## Task description
Copy the material below word for word, leaving out the pictures.

## Input
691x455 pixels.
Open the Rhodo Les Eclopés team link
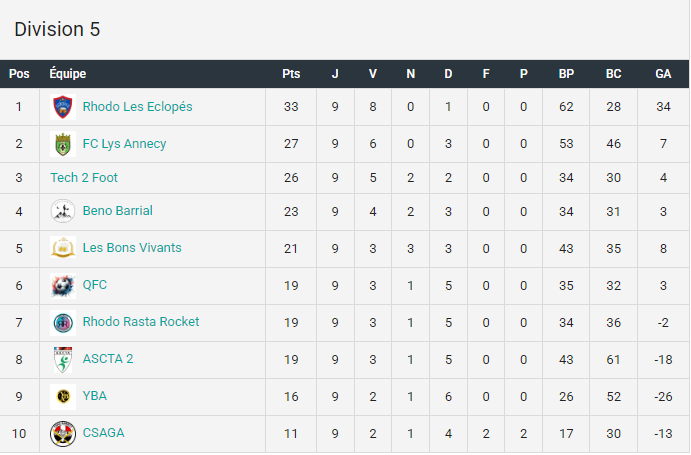coord(137,107)
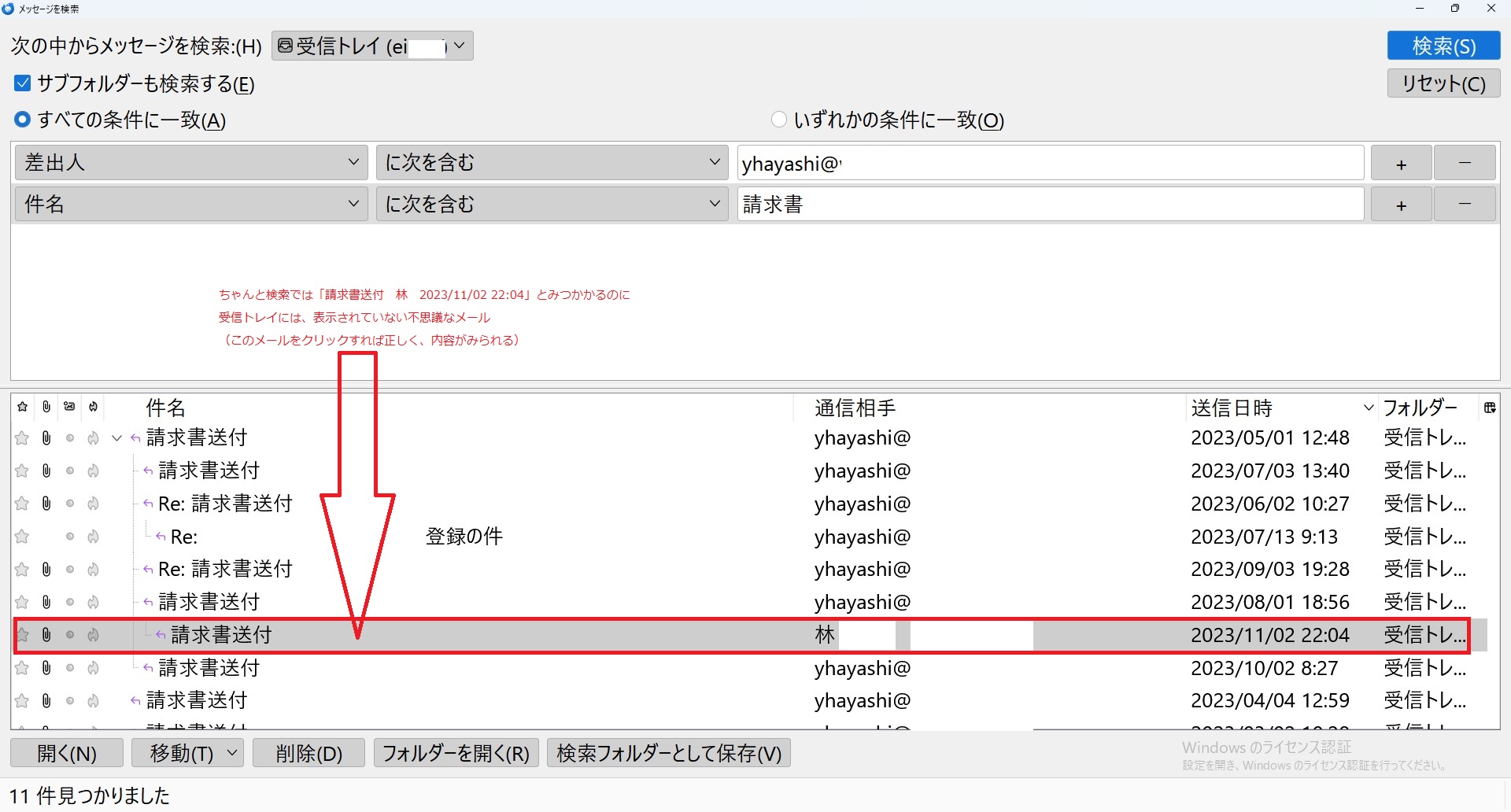Viewport: 1511px width, 812px height.
Task: Select いずれかの条件に一致 radio button
Action: pos(779,120)
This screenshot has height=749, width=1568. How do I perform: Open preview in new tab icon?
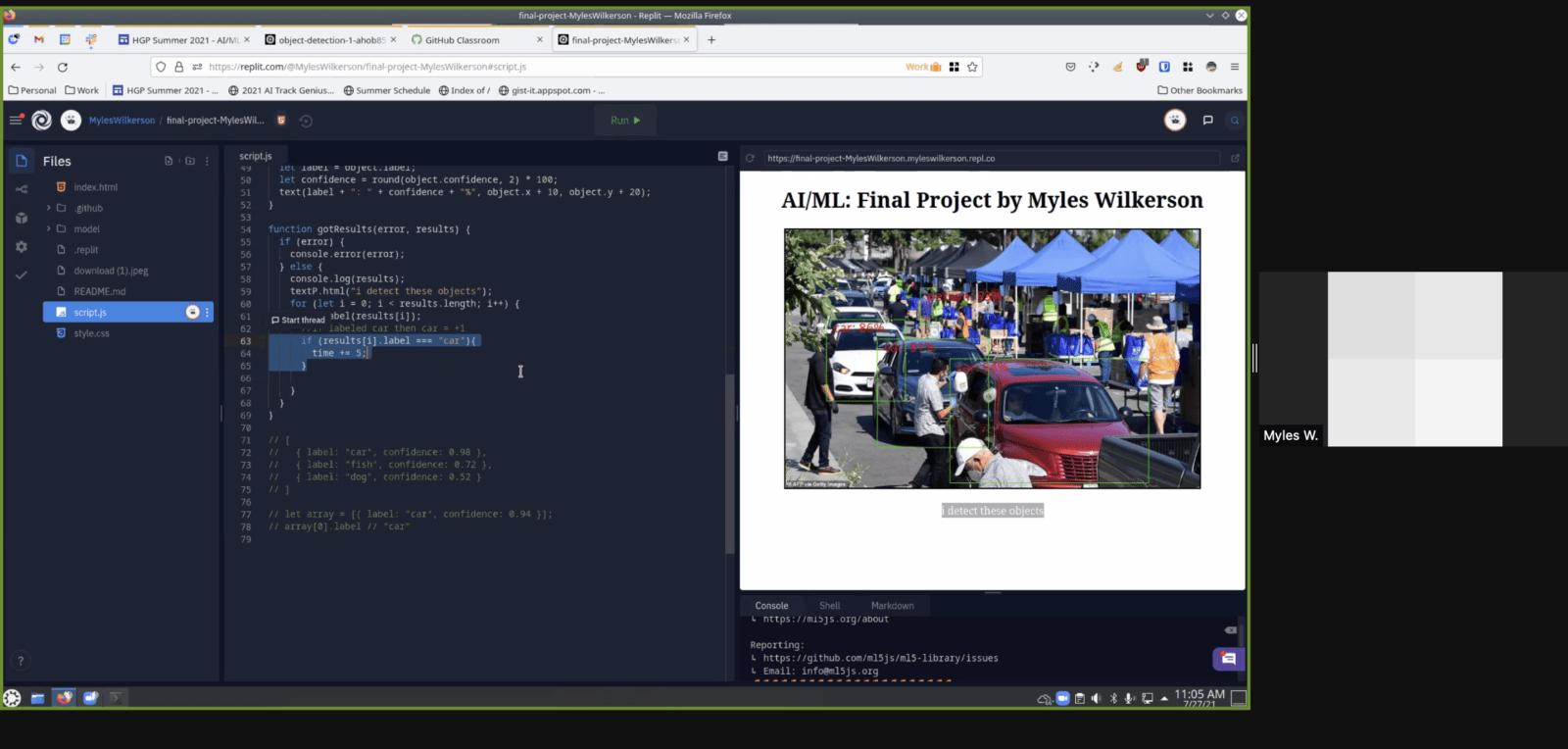coord(1235,158)
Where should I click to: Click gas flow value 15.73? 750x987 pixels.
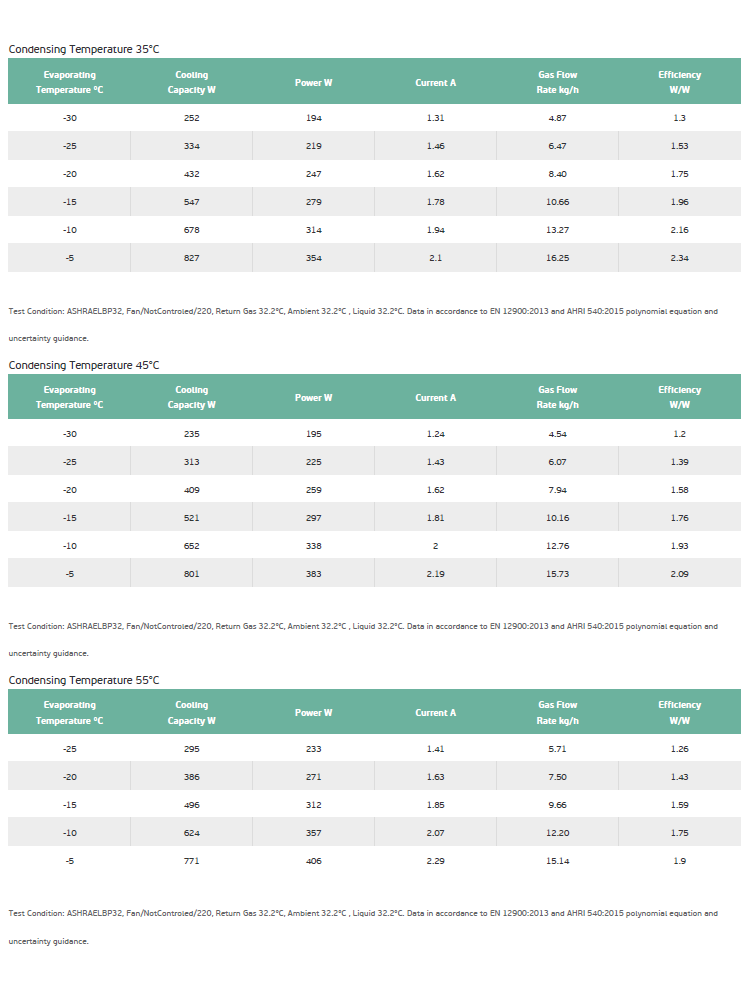click(x=557, y=573)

## Result of this task
691x455 pixels.
Open the Rhodo Les Eclopés team link
coord(137,107)
Viewport: 1511px width, 812px height.
Task: Select いずれかの条件に一致 radio button
Action: pos(779,120)
This screenshot has height=749, width=1568. How do I perform: Open preview in new tab icon?
coord(1235,158)
Where should I click to: Click gas flow value 15.73? 750x987 pixels.
click(x=557, y=573)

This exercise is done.